## REQUIREMENT A
Using the cancer statistics article, decide whether each statement agrees with it, answering yes or no and quoting the deciding words. (i) Cervical cancer cases fell from 15.4 to 8.9 per 100,000 population between 1990 and 1996. (ii) Lung cancer is now more common in women than in men. (iii) Prostate cancer overtook lung cancer to become the second most common male cancer.
## REQUIREMENT B
According to the cancer statistics article, in what year was the cervical screening programme established nationally?

## GIVEN PASSAGE

========================================================================

Cervical cancer is declining at such a rate in Britain that it has now become one of the rarest of the main cancers.

The lifetime risk of developing cervical cancer is one in 126 compared with one in 10 for breast cancer, the commonest female cancer. Cervical cancer is now less common in women than bowel, lung, ovary or stomach cancer.

The decline, from 15.4 to 8.9 cases per 100,000 population between 1990 and 1996, a drop of 42 per cent, is revealed in a report from the Office of National Statistics published in its quarterly journal yesterday.

The fall is attributed to the success of a screening programme, introduced in some parts of the country in the Sixties but established nationally in 1988.

Despite a series of scandals involving the programme over the past decade, cervical screening was estimated to have saved the lives of 800 women under 55 in 1997. Dr Peter Goldblatt, the statistics office's chief medical statistician, said: "The decline is striking in the sense that it is an indication of what can be achieved by screening."

The figures show that the incidence of all cancers has increased by a half over the 25 years to 1996, partly because of improved detection and registration. However, the disease remains rare in the young. Only 6 per cent of all cancers in men and 9 per cent in women occurred in the under-45s. Childhood cancers, of which there were 1,300 cases, accounted for 0.6 per cent of the total.

In total, just over one person in 100 (1.1 per cent) who was alive on 1 January 1993 was living during the report period with a diagnosis of cancer made in the previous 10 years.There were more women with cancer alive than men because the commonest male cancer - of the lung - is more lethal than the commonest female cancer - of the breast. Two-thirds of women with breast cancer are alive five years after diagnosis compared with one in 20 of those with lung cancer.

Lung cancer among women is on an upward trend, while it is falling in men. Between 1993 and 1996 it rose by 5 per cent in women and fell by 5 per cent in men, reflecting the way that smoking had been taken up by women. Lung cancer rates reflect smoking habits a generation ago and smoking among men has been declining for 20 years. However, lung cancer is still twice as common in men as it is in women.

Dr Goldblatt said: "The continuing rise in the incidence of lung cancer among women is worrying and a cause for concern, especially as this looks set to continue. Also worrying is the fact that rising numbers of young women are continuing to smoke, and this is an issue that needs to be addressed."

The fastest rising cancer is that of the prostate, which overtook bowel cancer to become the second most common male cancer in 1993. The rise in recent years has been driven by the availability of a blood test for Prostate Specific Antigenindicating the possible presence of the cancer. As a result of improved detection, the death rate from prostate cancer fell in 1996 and 1997 after a consistent rise throughout the Eighties and early Nineties.

========================================================================

## Recorded data
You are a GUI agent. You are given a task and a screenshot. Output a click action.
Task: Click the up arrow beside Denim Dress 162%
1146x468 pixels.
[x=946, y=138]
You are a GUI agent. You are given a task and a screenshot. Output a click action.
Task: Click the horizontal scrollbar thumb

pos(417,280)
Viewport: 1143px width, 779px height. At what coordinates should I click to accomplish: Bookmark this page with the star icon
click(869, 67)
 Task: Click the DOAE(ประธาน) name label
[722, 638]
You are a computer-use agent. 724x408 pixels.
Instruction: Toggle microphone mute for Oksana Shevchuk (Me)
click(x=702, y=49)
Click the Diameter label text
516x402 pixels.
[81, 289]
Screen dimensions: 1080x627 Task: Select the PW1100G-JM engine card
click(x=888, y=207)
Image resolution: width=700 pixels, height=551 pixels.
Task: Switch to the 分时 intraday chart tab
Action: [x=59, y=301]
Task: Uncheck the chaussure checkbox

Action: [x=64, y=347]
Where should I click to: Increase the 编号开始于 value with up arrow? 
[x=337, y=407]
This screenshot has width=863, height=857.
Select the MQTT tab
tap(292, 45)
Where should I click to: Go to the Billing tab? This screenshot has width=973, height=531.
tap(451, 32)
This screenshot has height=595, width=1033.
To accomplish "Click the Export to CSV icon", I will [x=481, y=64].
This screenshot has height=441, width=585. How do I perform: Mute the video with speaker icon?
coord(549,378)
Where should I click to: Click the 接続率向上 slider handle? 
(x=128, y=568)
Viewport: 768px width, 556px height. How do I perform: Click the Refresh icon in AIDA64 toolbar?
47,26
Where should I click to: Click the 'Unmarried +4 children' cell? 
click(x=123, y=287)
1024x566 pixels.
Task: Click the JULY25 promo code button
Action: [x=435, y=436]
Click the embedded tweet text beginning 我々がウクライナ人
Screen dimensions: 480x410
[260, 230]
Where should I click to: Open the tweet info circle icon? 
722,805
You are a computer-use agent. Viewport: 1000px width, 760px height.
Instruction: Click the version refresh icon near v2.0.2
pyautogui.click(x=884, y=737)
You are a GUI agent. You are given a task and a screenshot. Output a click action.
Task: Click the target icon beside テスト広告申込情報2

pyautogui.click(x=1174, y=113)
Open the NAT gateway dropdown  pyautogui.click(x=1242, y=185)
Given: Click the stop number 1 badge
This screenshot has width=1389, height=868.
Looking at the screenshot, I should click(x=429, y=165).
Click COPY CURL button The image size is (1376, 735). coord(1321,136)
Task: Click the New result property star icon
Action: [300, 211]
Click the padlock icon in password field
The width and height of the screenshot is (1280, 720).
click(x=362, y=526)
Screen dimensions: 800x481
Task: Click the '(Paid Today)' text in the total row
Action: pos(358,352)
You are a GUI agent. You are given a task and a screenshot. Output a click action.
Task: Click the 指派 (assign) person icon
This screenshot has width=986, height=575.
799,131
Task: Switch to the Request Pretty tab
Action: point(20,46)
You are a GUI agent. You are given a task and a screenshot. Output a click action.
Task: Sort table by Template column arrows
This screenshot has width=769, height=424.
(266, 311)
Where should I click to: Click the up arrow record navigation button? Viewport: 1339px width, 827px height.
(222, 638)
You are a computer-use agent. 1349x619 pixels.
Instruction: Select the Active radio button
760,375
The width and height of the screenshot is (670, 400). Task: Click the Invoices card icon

========================================================================

## REPLY A
(i) Yes: "from 15.4 to 8.9 cases per 100,000 population between 1990 and 1996"
(ii) No: "lung cancer is still twice as common in men as it is in women"
(iii) No: "overtook bowel cancer to become the second most common male cancer in 1993"

## REPLY B
1988